A censura ao livro não se justificava em primeiro lugar porque seu conteúdo não difere em nada do que se havia escrito abundantemente desde o final do século 19 na Alemanha e em outras partes do mundo ocidental a propósito dos judeus. Um exemplo é o do ideólogo nacionalista alemão Paul de Lagarde (1827-1891), que escreveu que os judeus eram os veículos da decadência e da exploração, agiam como bacilos e pretendiam dominar o mundo: “Com bacilo não se negocia ou se educa; eles têm de ser eliminados o mais rápida e completamente possível” (Juden und Indogermanen, 1887).
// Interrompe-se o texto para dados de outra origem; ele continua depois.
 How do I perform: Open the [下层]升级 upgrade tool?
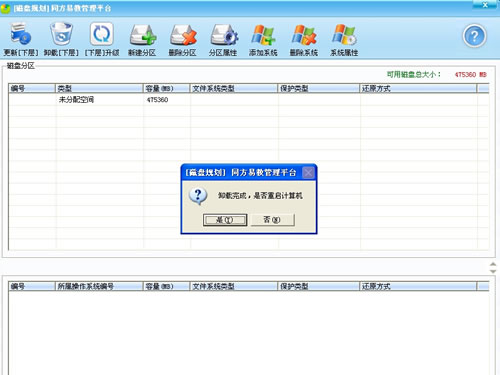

Como esse, há inúmeros casos de pensadores europeus que antecederam a Hitler e que construíram o argumento que tornou aceitável a aniquilação real, e não metafórica, dos judeus. E nenhum dos textos produzidos por eles está sob censura. Minha Luta destaca-se entre essas obras não por suas ideias, já suficientemente conhecidas e disseminadas, e sim porque permite que se vislumbre a construção da estratégia de Hitler, cujo regime viria a se tornar o símbolo mais bem-acabado do totalitarismo. E lá está em detalhes - monótonos e repetitivos - a poderosa argumentação do ditador para conquistar os alemães, especialmente a oferta de sacrifício permanente e inegociável.
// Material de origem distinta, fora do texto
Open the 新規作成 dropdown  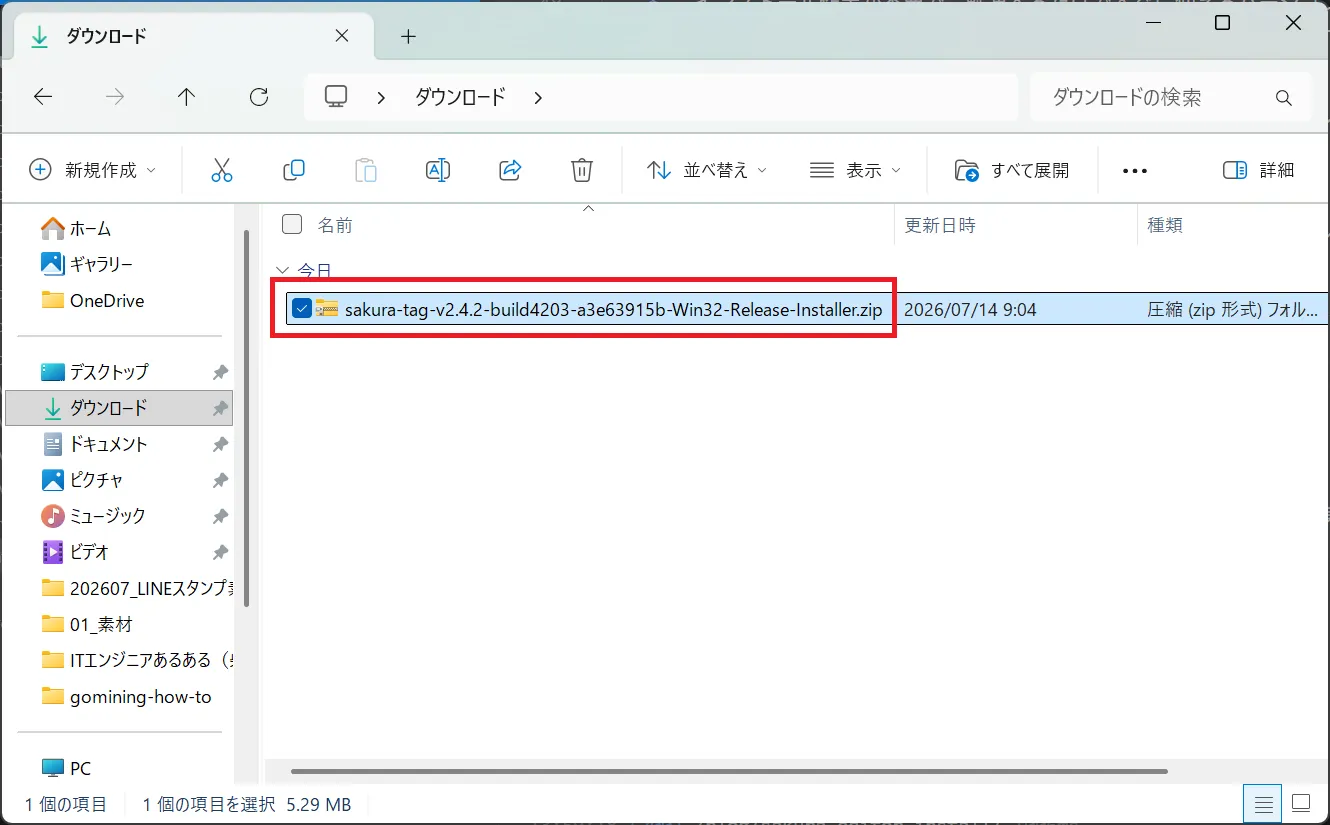pyautogui.click(x=93, y=171)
Hitler mistura sua biografia com a do país que viria a governar dez anos mais tarde como se ambos fossem uma única e indissociável entidade. Já no poder, ele resumiria essa percepção numa frase dirigida aos alemães: “Tudo o que vocês são, o são através de mim; tudo o que eu sou, sou somente através de vocês”. Assim, Hitler usou o Minha Luta como sua plataforma política. Depois de sua publicação e ampla difusão, ninguém poderia dizer que desconhecia seus propósitos.
A certa altura do livro, a respeito da derrota alemã na Primeira Guerra, Hitler escreveu: “Se, no começo e durante a guerra, tivéssemos submetido à prova de gases asfixiantes uns 12 ou 15 mil desses judeus, desses corruptores de povos, prova a que, nos campos de batalha, se submeteram centenas de milhares dos nossos melhores operários alemães de todas as categorias, não se teria visto o sacrifício de milhões de nossos compatriotas das linhas da frente”. Não se pode dizer, a rigor, que essa frase, como várias outras de teor semelhante no Minha Luta, prenuncia o genocídio dos judeus. Mas deixa claro que, para Hitler, era apenas uma questão de oportunidade.